Les Québécois perplexes face au dossier SNC-Lavalin, selon un sondage

Le sondage montre par ailleurs qu’une majorité de gens (55 %) ne croient pas le premier ministre Trudeau (à l’effet qu’il n’aurait pas fait pression).
Photo: Sean Kilpatrick Archives La Presse canadienne Le sondage montre par ailleurs qu’une majorité de gens (55 %) ne croient pas le premier ministre Trudeau (à l’effet qu’il n’aurait pas fait pression).

Il n’y a pas que les partis politiques fédéraux que le dossier SNC-Lavalin divise: les Québécois sont aussi perplexes et partagés quant à la conduite qu’a — ou que devrait avoir — le gouvernement Trudeau dans cette affaire, révèle un sondage.
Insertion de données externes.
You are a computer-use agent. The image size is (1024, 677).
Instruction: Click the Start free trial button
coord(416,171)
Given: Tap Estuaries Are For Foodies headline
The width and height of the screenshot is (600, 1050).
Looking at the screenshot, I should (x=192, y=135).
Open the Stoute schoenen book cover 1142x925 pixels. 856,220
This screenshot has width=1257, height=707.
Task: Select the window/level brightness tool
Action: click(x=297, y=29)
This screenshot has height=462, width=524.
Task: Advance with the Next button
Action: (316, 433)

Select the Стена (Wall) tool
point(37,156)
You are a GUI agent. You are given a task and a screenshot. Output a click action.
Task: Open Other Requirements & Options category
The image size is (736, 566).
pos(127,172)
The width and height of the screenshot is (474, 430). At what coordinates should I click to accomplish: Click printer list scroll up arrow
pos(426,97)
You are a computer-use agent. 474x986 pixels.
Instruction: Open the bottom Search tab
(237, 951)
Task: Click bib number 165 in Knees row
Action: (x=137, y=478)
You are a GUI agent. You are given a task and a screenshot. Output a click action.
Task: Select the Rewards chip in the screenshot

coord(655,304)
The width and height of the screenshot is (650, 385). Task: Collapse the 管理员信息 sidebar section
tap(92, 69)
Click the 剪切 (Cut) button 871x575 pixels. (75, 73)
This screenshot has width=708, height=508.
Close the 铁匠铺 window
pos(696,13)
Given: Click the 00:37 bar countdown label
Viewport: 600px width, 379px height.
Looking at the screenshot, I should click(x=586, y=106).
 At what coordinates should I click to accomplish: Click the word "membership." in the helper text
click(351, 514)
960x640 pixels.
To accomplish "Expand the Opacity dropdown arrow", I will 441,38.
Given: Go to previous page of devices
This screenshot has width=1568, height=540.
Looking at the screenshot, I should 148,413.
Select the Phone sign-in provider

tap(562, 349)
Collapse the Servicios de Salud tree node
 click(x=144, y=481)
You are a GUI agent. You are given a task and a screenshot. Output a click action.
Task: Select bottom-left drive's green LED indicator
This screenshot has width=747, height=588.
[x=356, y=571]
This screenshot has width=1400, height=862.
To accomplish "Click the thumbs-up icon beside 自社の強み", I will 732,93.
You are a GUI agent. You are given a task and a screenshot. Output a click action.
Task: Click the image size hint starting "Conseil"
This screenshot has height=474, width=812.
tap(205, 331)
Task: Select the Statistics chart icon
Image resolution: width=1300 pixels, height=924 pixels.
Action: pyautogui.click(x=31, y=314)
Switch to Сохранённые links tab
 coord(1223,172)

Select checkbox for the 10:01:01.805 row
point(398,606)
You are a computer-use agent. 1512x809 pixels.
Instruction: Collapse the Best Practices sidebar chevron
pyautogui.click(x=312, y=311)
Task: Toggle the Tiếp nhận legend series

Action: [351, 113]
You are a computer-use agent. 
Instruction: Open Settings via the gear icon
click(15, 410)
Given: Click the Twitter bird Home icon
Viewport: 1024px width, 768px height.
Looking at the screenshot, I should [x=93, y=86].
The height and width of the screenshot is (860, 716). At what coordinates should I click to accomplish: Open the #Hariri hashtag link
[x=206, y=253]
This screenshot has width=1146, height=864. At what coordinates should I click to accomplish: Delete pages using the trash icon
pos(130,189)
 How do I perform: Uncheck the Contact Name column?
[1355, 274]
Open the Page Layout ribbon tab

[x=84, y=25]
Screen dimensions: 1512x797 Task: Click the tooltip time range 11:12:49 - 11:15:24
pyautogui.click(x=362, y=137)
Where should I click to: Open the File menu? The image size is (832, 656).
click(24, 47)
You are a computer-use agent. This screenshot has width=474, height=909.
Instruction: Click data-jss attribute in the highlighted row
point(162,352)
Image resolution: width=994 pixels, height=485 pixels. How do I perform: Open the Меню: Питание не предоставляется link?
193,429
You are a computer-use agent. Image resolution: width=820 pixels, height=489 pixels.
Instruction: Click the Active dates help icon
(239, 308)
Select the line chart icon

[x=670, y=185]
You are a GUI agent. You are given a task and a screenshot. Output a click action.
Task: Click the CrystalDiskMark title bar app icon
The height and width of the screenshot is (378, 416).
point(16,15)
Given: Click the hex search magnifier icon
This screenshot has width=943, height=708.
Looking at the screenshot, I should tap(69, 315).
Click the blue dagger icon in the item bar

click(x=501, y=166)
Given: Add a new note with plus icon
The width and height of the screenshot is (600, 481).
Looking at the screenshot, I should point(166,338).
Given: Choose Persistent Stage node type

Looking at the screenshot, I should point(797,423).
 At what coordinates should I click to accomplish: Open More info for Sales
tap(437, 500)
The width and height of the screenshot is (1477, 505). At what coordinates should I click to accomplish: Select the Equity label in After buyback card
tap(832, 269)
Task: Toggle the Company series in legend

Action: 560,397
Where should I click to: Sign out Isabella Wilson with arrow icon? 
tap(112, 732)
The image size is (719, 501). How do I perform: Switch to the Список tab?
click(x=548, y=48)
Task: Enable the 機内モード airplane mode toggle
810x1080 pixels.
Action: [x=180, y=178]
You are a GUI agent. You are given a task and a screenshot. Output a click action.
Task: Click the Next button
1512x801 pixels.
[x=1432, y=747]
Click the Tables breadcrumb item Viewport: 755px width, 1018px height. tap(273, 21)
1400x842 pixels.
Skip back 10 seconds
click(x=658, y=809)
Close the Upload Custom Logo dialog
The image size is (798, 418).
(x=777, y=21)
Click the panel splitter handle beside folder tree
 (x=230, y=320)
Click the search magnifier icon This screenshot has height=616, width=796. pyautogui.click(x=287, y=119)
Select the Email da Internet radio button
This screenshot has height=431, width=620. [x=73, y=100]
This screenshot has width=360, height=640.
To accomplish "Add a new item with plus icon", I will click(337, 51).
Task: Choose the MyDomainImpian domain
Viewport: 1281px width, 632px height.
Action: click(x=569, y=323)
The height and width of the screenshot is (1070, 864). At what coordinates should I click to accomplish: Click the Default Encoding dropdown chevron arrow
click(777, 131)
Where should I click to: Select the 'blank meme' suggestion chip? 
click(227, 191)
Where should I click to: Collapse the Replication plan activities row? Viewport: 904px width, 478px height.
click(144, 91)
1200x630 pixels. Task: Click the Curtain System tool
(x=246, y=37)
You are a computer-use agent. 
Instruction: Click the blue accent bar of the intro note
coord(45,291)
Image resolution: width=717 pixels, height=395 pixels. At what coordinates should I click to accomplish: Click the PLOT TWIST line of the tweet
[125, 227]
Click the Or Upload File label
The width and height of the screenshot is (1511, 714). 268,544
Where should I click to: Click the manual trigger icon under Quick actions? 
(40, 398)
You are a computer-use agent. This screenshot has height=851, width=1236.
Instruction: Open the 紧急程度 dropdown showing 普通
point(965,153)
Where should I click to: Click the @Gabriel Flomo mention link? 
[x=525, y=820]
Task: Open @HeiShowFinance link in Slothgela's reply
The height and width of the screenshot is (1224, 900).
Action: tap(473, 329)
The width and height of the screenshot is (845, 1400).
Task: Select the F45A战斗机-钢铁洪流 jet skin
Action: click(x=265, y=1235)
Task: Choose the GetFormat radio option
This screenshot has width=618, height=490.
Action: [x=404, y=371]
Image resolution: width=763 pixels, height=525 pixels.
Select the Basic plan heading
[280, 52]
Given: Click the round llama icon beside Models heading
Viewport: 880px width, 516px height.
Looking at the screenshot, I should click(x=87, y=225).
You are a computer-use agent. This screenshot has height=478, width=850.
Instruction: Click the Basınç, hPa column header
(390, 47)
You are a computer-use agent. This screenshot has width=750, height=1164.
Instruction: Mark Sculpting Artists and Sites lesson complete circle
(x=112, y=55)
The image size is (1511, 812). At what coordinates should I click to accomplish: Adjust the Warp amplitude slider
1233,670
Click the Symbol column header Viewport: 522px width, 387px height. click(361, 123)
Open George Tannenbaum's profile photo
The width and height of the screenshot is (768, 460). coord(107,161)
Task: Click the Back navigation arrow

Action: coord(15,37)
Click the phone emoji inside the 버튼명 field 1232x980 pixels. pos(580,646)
Mené pour Cogeco tout juste avant la démission du conseiller Gerald Butts, le coup de sonde de la firme Mainstreet montre que 49 % des répondants pensaient à ce moment que le gouvernement canadien ne devrait pas offrir un accord de poursuite suspendue (APS) à SNC-Lavalin. Quelque 40 % croient que oui, alors que 10 % ne savent pas.

De même, 52 % des répondants sont d’accord avec l’idée que le gouvernement devrait considérer les impacts économiques possibles d’un procès contre SNC-Lavalin dans sa décision de lui accorder — ou pas — un APS. Par contre, 23 % répondent non à cette même question, et 25 % ne savent pas quoi répondre.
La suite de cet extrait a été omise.